A Newly Headless Chicken Doesn’t Flop Around This Much
August 30th, 2011 - 1:30 pm
HP also might — or might not be! — spinning off its PC business. Or perhaps selling it to another company. Or not. HP might — or might not! — sell webOS to an interested party, unless it just kills it off. Whatevs.
This is a company in serious and rapid decline.






I saw the headline, and I thought it was an article about yet another Romney flip-flop. Seriously, I did. “Headless chicken” Mitt, flip-flopping around.
I’ll say it again, they’ve been in terminal funk since they bought Compaq (which was already in decline thanks to being underpriced by Dell and the DEC albatross they bought). HPQ is simply not the house of innovation it was in Hewlett and Packard’s garage.
AAPL fans take note; this is where you could easily be headed post Steve Jobs. If your executive board starts showing this level of indecision it is shareholder lawsuit time!
Interestingly, HP is the ticker of an independent oil driller in Tulsa, OK. I found them once quite by accident while researching you-know-who.
I don’t have e link handy, but check Gruber’s DF today for the warning signs to look for in the age After Jobs.
What makes it so fascinating is, the author says you’ll be able to read the tea leaves in Apple’s advertising — right there for anyone to see. Highly recommended.
Just so long as Best Buy doesn’t ask me to refund the $400 they refunded me after HP killed the TouchPad. BTW, I still do like my TouchPad.
At least these HP executives don’t have to worry about zombies attacking them. Zombies only want brains.
I have visions of dozens of people sitting in an empty room with a dart board and a magic 8 ball. I believe HP calls this a “board of directors”.
HP has been on the highway to hell ever since they hired Carly Fiorina, probably to fulfill some “diversity” quota for female executives. Not only did Carly make the mistake of buying Compaq (another dying company), but she was very big on outsourcing. That’s right – give what’s left of your business and technical acumen away to foreign companies, while putting loyal and highly skilled Americans out of work.
After that, she had the gall to run for public office. Carly Fiorina is a disgrace.
As usual, HP can’t decide what they want to be. It’s my impression they have been trying to be too many things, and the company has no focus and direction.
They have some very good technologies, in my opinion the 3Par acquisition would have potentially had them really competing with EMC in the SAN storage world, as opposed to the half-assed way they have been going about selling enterprise class storage; yes, I’m a Storage Administrator.

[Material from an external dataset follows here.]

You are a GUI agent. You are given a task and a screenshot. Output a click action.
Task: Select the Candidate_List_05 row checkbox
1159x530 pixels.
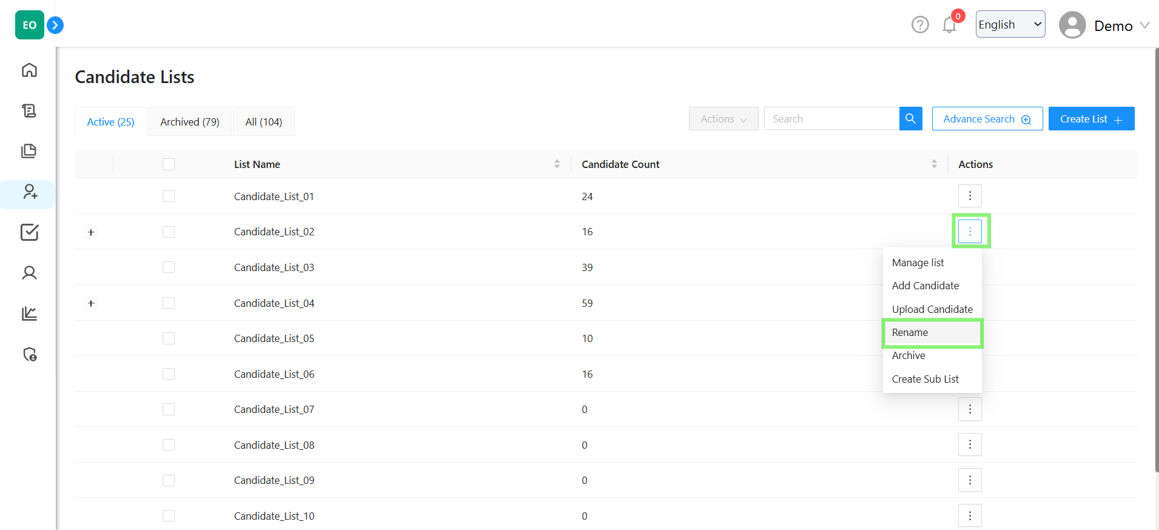tap(169, 338)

As a former VMS Systems Administrator, all three conpanies that had that operating system (Digital, Compaq, and now HP) managed to have the best clustering O/S on the planet in that it has always been active/active since clustering was added back in the mid-1980s, and had no earthly idea on how to get applications ported to it, market it, and sell it.
Flopping chicken = poultry in motion.
That… was bad.
Stephen, do you think the flip-flop might have something to do with the fact that those HP tablets are now gone from BestBuy’s shelves? Yeah, I know, $99 is hard to resist.
More seriously I was thinking that a stronger motivation might come from Amazon’s upcoming entry into the tablet market, with a price “hundreds less” than an iPad. Assuming that means $299 or so, things could get interesting, since Amazon already has a huge investment in books, music, and movies, and has been selling all of them as downloads for a while.